SEOUL, - Seorang biksu Buddha yang berasal Korea Selatan dalam keadaan kritis setelah melakukan aksi bakar diri. Demikian disampaikan pemerintah Korsel, Minggu (8/1/2017).
Biksu berusia 64 tahun tersebut melakukan aksi bakar diri sebagai protes kesepakatan kompensasi antara Jepang dan Korea Selatan terkait budak seks di masa Perang Dunia II.
Biksu itu mengalami luka bakar tingkat tiga di segala tubuhnya dan kerusakan serius di berbagai organ vitalnya.
Saat ini dia dalam keadaan tidak sadarkan diri dan tidak cuma mampu bernapas dengan disokong alat bantu.
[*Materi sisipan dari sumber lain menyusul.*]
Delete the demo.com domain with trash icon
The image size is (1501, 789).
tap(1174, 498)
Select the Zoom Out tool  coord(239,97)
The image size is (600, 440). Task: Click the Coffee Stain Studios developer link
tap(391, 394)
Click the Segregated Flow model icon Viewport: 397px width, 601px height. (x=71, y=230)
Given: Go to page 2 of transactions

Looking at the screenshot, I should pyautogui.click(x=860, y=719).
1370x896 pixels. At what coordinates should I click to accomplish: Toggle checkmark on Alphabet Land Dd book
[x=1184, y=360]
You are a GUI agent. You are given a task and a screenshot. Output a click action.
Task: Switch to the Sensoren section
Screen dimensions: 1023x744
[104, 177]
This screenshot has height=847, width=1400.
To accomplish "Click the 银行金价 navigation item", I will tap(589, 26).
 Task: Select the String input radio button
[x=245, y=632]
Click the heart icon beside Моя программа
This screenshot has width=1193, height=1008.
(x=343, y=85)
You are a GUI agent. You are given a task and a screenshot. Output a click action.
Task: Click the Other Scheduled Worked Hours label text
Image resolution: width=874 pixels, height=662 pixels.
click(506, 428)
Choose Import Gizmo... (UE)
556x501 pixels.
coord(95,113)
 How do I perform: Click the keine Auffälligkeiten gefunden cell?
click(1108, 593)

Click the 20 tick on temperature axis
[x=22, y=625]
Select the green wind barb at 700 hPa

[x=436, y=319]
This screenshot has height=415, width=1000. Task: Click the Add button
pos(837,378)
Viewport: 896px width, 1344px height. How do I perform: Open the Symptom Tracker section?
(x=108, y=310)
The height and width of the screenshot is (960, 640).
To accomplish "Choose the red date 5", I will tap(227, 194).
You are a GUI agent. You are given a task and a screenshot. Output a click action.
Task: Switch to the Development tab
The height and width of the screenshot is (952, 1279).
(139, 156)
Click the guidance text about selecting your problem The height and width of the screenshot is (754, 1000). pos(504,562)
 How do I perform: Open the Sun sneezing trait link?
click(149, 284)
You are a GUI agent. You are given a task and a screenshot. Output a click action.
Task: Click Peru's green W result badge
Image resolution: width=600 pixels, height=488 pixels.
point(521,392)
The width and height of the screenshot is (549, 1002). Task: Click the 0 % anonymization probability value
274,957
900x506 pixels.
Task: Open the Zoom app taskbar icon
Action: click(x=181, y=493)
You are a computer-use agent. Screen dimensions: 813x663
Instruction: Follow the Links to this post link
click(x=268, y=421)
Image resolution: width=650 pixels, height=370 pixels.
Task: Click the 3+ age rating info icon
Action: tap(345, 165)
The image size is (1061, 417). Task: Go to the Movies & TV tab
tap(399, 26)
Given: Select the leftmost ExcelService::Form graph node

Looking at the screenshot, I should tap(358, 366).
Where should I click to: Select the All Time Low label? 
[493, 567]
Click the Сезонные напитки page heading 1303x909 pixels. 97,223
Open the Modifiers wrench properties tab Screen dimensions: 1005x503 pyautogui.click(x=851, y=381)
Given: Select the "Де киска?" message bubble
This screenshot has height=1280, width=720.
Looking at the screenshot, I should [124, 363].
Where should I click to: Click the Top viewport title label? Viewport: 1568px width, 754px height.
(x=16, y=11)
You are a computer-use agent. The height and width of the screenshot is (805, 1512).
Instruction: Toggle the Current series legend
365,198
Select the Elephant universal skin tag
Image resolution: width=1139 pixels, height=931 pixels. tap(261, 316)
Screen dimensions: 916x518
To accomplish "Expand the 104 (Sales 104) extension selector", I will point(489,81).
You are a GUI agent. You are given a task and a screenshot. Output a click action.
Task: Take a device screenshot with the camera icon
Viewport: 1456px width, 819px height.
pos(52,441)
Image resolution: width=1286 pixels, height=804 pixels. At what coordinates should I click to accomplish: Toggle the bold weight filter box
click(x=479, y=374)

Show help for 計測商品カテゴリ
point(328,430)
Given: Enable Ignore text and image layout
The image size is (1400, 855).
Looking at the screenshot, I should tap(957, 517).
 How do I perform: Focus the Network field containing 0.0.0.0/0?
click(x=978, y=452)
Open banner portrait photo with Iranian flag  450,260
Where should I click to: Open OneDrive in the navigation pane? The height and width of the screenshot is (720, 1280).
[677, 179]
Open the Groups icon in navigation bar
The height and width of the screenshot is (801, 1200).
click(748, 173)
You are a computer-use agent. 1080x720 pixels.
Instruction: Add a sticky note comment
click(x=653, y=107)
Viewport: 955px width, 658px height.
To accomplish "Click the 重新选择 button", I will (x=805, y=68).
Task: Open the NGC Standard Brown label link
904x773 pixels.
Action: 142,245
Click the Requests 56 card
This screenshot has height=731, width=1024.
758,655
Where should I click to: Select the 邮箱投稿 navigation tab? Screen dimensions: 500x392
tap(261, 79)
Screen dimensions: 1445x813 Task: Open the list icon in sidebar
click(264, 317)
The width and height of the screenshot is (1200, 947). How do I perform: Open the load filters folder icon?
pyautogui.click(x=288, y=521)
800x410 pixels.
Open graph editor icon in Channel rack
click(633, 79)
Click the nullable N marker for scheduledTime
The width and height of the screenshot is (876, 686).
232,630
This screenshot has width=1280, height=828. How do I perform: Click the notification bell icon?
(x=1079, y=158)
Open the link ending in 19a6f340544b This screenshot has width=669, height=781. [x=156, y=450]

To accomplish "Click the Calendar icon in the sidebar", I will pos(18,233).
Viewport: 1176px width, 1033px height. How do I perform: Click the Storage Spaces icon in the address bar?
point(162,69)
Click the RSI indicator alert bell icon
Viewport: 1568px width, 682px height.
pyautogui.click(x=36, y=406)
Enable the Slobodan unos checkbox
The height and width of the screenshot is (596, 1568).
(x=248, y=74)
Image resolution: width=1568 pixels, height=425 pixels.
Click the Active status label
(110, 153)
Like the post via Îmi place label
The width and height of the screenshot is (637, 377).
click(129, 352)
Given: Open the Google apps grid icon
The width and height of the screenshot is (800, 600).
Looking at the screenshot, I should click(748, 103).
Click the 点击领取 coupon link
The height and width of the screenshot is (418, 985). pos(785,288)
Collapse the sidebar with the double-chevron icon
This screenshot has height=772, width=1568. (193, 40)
Demikian staf RS Universitas Nasional Seoul.
Aksi bakar diri itu terjadi pada Sabtu (7/1/2017), dalam sebuah aksi unjuk rasa di Seoul yg menyerukan pemberhentian Presiden Park Geun-hye.
Dalam catatannya, biksu itu menyebut Park sebagai pengkhianat terkait kesepakatan yg ditekennya bersama Jepang pada 2015.
Kesepakatan itu terkait upaya bagi mencari penyelesaian dan kompensasi terhadap sengketa lama Jepang dan Korea Selatan terkait para perempuan Korea yg menjadi budak seks tentara Jepang di masa Perang Dunia II.
Dalam kesepakatan itu, Jepang berjanji mulai membiayai sebuah yayasan yg berbasis di Seoul yg mulai membantu para korban perang itu.
Sementara itu, Korea Selatan berjanji mulai menghentikan kritikannya terhadap Jepang terkait persoalan ini.
Selain itu, pemerintahan Park juga berjanji mulai memerhatikan keluhan Tokyo terkait patung perunggu yg mengisahkan perbudakan seks di masa perang.
Patung itu didirikan tepat di depan kedutaan besar Jepang di Seoul sebagai bentuk kritik dan protes atas kekejaman di masa dulu itu.
Namun, kesepakatan itu selalu menuai kritik di Korea Selatan karena dianggap disepakati tanpa berkonsultasi dengan para korban atau keluarganya.
Para mahasiswa bahkan selama hampir sesuatu tahun melakukan aksi duduk di sekitar patung itu agar tak dirubuhkan pemerintahan Presiden Park.
Pada Jumat lalu, pemerintah Jepang sangat berang saat sebuah patung serupa didirikan di depan kantor konsulat Jepang di kota Busan.
Alhasil, Jepang menarik duta besarnya di Korea Selatan dan menunda seluruh pembicaraan terkait perekonomian.